Content starts
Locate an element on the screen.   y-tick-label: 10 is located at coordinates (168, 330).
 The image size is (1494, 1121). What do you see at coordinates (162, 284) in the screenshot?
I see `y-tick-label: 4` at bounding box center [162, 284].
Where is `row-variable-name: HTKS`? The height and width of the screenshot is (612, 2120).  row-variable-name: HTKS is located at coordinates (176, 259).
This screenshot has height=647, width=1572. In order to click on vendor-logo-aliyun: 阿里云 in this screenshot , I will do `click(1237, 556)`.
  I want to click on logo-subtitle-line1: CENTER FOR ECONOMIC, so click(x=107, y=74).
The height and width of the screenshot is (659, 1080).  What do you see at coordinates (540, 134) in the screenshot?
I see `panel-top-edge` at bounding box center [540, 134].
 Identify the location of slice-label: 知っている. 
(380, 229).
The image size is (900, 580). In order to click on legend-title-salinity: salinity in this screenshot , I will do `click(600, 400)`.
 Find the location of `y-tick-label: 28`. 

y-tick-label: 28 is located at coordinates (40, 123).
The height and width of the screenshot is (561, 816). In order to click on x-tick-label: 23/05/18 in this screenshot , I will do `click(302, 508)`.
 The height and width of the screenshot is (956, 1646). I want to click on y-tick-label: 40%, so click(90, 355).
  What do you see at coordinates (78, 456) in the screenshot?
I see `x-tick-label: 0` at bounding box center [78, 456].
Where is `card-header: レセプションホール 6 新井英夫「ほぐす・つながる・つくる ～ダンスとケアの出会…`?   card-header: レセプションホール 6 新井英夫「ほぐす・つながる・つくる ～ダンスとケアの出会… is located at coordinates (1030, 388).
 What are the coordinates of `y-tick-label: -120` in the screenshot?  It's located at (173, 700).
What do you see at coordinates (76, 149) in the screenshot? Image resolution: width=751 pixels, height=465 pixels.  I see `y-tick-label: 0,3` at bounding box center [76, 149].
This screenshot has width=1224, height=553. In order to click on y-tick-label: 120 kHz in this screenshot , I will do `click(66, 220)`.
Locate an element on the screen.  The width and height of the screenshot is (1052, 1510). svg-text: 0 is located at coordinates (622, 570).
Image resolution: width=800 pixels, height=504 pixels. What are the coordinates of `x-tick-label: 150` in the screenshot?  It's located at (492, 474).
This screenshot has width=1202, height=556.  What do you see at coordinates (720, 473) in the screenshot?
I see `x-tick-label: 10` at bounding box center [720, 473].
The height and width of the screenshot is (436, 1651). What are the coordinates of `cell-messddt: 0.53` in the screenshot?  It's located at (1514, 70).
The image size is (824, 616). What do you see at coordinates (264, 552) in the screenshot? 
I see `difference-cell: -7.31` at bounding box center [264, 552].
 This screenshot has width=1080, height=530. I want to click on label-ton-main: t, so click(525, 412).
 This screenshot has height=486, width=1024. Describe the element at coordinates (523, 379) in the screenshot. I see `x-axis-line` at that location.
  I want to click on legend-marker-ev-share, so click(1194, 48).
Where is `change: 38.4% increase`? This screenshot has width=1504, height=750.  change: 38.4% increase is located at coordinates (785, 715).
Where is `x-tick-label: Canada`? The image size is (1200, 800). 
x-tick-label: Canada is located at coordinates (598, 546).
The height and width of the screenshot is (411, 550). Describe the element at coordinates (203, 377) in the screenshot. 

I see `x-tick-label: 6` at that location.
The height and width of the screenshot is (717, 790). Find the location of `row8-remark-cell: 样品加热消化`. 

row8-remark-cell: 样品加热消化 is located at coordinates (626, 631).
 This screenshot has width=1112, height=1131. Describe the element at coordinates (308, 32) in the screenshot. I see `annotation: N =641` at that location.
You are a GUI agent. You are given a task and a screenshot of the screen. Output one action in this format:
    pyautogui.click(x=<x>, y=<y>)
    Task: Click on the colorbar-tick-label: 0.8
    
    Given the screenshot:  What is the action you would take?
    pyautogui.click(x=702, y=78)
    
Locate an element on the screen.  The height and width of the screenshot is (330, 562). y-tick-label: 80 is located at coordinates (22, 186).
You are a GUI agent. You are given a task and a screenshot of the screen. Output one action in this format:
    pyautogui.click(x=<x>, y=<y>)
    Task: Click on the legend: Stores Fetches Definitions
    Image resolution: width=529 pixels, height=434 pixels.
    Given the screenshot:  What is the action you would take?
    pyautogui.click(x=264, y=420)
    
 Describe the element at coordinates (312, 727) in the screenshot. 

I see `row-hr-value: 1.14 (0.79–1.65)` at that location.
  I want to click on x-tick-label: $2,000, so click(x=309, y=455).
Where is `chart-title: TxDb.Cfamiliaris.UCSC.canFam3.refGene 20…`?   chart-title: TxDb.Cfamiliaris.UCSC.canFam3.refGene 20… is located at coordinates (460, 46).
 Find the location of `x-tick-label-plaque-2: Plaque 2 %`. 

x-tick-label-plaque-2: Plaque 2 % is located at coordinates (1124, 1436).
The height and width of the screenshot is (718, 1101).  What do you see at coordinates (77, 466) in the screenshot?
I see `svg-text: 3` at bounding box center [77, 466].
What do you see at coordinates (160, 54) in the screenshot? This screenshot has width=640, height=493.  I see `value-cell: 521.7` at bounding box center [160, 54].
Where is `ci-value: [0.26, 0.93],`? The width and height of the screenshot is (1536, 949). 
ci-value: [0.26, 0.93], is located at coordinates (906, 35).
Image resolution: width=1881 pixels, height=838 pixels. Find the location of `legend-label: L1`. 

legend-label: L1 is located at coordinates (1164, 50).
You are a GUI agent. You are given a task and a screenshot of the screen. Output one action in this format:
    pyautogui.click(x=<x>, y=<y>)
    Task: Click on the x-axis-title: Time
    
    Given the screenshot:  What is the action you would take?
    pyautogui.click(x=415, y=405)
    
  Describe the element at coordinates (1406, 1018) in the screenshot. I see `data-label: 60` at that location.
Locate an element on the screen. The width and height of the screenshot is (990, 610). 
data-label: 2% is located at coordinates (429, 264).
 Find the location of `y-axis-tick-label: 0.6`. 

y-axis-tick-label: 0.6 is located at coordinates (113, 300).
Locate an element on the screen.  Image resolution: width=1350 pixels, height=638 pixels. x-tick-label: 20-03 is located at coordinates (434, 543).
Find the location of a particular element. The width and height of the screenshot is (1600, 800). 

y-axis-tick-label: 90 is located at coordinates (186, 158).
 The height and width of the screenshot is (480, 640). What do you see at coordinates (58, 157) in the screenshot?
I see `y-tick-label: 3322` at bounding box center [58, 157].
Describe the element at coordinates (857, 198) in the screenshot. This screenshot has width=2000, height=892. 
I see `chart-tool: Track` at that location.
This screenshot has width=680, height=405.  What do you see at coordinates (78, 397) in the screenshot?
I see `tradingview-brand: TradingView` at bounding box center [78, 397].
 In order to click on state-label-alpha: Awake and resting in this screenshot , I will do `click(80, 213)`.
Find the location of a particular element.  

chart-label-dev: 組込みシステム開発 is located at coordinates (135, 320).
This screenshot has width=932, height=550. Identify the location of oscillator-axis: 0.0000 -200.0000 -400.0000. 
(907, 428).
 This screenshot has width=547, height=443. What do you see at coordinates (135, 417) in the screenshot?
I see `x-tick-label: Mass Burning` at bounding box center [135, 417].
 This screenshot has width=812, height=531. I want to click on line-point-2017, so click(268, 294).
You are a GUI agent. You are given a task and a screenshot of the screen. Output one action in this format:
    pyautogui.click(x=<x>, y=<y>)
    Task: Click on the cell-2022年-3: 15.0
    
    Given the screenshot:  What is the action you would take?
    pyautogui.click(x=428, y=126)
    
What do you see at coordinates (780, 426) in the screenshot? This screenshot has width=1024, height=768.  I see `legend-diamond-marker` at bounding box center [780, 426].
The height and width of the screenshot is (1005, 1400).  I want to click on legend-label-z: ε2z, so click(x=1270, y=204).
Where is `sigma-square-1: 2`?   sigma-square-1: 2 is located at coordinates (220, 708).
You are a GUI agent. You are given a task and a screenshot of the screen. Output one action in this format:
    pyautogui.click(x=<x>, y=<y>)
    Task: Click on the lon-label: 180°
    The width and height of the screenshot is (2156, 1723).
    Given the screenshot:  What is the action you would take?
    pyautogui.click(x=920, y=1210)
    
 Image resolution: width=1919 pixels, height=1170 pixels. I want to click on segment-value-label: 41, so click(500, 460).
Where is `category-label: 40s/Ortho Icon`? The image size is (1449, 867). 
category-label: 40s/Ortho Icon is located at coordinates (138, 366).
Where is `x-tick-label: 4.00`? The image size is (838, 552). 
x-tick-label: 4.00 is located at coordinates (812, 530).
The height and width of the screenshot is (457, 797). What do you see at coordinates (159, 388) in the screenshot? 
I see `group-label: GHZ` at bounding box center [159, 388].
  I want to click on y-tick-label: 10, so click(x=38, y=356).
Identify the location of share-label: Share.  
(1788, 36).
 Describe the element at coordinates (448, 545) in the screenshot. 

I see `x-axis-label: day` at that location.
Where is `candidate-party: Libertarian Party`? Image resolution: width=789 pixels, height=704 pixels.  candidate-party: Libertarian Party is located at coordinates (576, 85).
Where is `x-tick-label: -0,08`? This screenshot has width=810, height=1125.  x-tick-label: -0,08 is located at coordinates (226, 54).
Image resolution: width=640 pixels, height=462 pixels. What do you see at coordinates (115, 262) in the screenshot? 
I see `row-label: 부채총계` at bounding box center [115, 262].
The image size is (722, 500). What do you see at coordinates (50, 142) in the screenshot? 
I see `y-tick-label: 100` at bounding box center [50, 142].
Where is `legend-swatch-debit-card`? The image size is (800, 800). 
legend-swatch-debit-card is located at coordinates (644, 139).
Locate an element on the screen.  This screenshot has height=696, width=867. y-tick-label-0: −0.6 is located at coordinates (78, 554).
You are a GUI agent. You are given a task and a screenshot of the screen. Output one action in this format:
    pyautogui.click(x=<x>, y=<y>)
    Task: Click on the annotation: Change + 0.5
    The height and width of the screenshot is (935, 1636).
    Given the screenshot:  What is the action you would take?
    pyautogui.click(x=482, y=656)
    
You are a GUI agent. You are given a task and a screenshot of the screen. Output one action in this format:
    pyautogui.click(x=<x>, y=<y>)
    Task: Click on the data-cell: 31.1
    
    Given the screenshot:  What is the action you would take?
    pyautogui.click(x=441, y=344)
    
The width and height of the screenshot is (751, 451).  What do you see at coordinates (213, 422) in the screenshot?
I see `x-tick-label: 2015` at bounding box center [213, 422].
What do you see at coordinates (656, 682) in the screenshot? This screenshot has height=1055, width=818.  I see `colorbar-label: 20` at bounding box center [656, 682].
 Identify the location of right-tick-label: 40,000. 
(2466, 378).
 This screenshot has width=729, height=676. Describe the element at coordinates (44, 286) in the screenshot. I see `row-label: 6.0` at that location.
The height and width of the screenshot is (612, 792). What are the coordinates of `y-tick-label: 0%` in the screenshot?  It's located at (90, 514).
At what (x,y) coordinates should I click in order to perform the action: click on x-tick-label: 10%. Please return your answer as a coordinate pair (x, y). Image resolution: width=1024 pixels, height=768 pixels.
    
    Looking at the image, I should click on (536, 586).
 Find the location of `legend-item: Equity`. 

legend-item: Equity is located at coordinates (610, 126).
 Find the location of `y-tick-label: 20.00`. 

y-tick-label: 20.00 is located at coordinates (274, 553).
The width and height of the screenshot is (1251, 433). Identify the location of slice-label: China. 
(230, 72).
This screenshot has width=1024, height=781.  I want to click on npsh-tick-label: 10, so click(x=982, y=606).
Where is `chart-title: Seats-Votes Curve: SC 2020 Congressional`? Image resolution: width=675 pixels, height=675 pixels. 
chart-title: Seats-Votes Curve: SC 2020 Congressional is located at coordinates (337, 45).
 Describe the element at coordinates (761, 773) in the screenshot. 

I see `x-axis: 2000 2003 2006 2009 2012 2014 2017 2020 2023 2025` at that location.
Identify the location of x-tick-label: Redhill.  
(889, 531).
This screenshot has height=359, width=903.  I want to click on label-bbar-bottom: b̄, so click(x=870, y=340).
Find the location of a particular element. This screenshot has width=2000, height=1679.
Content ends
# [What the task asks]
Could you swap "particular" for "specific" and give back only the material beginning at the line that has "In order to click on state-label-alpha: Awake" and stopping after the line that has "chart-label-dev: 組込みシステム開発 is", with everything else unchanged?

# [Your solution]
 In order to click on state-label-alpha: Awake and resting in this screenshot , I will do `click(80, 213)`.
Find the location of a specific element.  

chart-label-dev: 組込みシステム開発 is located at coordinates (135, 320).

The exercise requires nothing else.